=== DATA ===
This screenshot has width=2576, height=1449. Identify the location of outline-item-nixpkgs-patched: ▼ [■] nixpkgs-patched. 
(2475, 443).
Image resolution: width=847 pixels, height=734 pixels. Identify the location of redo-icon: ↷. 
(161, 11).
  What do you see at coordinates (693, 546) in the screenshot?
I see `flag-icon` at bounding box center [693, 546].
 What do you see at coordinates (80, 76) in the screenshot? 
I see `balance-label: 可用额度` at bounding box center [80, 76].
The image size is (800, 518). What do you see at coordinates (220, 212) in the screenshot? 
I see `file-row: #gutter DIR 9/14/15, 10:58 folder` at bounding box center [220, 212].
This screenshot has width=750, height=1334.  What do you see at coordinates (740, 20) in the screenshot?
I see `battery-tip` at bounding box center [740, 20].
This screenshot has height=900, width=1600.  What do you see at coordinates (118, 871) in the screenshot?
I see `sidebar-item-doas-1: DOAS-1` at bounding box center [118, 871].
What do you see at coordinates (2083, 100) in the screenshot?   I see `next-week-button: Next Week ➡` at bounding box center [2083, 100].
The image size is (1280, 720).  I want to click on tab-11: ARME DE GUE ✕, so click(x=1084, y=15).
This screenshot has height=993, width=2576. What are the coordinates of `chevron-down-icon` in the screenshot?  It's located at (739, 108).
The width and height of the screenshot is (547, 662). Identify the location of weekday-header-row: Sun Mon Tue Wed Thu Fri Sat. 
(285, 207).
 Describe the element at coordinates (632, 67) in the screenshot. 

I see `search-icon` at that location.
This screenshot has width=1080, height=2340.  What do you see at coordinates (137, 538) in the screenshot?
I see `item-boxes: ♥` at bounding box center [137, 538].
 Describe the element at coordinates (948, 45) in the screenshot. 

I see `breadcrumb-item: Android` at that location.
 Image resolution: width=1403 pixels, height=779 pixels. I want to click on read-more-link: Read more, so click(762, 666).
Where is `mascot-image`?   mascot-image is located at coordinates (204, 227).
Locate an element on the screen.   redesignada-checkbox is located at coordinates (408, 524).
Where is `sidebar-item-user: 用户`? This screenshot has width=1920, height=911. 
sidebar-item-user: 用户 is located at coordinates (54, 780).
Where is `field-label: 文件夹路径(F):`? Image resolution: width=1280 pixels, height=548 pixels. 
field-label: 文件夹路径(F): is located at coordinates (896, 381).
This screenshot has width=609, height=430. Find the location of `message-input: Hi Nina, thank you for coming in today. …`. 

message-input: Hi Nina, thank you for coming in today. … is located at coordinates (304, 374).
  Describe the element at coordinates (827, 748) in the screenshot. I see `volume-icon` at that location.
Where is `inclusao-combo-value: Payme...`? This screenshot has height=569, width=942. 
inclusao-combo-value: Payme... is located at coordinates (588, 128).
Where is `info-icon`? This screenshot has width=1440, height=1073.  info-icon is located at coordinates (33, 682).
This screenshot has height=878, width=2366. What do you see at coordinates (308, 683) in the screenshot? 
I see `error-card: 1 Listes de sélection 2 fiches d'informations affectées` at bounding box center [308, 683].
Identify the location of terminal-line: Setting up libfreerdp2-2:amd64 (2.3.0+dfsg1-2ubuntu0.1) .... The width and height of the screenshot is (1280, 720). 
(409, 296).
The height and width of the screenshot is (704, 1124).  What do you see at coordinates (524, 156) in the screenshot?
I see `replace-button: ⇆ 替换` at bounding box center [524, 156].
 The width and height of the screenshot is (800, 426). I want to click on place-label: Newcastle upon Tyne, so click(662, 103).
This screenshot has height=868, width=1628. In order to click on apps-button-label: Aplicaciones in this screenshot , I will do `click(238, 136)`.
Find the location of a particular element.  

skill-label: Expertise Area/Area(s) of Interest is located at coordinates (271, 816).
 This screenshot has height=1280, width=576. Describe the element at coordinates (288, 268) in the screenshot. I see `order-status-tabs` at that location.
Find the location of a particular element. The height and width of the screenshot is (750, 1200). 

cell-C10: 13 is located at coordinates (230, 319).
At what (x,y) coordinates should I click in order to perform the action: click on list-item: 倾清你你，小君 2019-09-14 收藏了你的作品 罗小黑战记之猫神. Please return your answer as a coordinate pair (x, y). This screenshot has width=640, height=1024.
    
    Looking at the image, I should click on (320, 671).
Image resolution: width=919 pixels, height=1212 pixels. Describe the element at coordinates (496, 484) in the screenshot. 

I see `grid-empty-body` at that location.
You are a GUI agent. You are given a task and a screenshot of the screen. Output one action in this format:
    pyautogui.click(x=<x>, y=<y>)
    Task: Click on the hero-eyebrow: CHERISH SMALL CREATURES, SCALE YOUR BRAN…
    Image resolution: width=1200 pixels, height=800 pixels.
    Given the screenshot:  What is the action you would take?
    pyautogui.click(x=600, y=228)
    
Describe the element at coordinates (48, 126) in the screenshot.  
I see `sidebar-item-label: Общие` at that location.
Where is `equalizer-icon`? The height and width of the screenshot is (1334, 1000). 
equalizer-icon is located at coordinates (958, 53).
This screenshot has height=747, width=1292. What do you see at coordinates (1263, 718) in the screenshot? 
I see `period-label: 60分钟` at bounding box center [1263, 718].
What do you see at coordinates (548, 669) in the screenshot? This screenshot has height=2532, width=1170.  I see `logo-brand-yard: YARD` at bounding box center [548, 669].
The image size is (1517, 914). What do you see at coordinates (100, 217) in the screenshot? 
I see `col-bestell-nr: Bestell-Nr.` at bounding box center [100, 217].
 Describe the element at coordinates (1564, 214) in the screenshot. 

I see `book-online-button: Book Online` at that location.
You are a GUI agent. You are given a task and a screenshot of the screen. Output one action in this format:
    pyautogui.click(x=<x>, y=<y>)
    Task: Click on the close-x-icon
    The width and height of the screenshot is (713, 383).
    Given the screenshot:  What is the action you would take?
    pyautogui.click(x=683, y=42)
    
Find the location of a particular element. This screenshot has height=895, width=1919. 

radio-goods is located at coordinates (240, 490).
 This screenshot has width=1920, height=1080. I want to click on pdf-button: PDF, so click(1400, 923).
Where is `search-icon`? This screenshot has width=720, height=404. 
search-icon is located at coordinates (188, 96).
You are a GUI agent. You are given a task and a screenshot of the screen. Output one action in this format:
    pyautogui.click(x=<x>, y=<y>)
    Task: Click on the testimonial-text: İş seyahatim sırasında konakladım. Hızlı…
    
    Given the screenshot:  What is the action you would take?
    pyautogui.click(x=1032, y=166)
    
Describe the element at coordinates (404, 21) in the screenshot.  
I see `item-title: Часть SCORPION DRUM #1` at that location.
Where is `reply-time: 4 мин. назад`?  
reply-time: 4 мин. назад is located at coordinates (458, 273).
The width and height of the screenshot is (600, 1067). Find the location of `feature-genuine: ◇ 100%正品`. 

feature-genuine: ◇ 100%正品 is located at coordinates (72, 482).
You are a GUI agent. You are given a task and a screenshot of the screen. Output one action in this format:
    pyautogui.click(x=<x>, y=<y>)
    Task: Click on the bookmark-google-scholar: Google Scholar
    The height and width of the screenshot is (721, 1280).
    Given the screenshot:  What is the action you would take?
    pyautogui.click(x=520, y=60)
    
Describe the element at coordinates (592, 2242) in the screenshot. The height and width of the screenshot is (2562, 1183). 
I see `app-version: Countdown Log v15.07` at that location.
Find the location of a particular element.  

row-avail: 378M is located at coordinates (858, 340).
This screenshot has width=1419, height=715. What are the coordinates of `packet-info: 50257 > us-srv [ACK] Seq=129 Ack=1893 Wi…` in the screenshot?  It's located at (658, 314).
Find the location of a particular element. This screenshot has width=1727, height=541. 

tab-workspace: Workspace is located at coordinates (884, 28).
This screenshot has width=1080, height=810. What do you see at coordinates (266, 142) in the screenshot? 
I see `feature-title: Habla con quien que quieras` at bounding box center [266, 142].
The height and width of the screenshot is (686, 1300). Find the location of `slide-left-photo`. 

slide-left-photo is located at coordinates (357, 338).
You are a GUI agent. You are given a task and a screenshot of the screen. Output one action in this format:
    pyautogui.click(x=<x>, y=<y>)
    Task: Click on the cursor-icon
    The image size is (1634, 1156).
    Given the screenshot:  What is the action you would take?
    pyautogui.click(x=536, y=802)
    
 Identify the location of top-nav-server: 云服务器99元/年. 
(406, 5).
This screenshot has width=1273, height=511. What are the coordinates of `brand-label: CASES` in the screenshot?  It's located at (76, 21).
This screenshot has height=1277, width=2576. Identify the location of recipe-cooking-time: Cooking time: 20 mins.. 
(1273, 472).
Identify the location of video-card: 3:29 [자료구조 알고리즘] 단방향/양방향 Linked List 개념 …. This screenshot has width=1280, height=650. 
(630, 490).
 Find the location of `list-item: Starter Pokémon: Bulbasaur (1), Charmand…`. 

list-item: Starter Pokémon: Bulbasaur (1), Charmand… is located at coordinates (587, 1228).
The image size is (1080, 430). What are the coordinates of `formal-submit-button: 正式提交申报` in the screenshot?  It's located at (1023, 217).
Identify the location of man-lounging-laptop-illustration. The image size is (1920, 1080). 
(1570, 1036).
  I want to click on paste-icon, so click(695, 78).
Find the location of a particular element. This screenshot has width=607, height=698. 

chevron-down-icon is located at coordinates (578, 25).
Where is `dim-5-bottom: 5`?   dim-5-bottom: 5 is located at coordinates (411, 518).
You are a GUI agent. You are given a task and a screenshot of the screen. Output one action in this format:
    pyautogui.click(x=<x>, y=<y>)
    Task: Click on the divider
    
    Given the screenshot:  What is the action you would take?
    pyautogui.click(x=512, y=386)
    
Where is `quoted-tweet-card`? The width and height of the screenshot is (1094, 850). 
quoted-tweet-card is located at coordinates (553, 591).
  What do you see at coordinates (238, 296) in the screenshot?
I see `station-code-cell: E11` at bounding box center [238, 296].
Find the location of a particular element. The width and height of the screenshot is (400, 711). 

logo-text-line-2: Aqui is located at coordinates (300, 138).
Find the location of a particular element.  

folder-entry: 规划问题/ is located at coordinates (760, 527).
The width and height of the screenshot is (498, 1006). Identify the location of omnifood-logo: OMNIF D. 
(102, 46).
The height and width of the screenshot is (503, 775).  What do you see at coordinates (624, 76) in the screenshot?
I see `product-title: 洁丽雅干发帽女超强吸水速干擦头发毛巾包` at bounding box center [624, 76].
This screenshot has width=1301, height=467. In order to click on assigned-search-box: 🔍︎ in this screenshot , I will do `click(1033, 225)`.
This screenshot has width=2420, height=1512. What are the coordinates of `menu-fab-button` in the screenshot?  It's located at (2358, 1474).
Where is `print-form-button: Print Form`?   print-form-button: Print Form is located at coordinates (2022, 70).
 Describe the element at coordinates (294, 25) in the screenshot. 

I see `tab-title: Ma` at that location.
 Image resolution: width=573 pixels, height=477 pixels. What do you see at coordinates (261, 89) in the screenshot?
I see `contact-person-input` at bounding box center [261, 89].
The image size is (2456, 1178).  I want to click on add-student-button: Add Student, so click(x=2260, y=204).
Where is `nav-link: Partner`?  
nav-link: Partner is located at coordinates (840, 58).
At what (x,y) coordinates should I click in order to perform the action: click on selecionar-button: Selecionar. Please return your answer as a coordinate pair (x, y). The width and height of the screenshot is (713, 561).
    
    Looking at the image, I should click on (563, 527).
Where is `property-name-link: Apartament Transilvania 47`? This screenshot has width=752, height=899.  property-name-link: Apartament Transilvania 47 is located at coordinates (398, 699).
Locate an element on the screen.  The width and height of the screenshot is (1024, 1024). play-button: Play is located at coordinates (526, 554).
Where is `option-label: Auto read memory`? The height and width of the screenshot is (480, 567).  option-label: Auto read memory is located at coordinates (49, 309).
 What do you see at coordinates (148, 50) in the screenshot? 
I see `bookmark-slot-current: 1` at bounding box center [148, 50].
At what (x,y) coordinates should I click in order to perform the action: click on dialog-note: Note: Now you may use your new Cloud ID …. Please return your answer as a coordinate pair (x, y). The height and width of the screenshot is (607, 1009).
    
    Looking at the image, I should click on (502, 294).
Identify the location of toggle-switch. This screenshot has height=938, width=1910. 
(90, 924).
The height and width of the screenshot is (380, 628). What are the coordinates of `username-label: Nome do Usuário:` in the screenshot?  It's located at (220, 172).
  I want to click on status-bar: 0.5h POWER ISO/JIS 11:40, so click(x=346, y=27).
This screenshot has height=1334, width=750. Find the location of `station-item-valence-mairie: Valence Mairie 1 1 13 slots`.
===
ASSIGNMENT:
Pick out each line of the data above that contains the string "chevron", and copy those lines in full.

RESULT OF THIS EXERCISE:
This screenshot has height=993, width=2576. What are the coordinates of `chevron-down-icon` in the screenshot?  It's located at (739, 108).
chevron-down-icon is located at coordinates (578, 25).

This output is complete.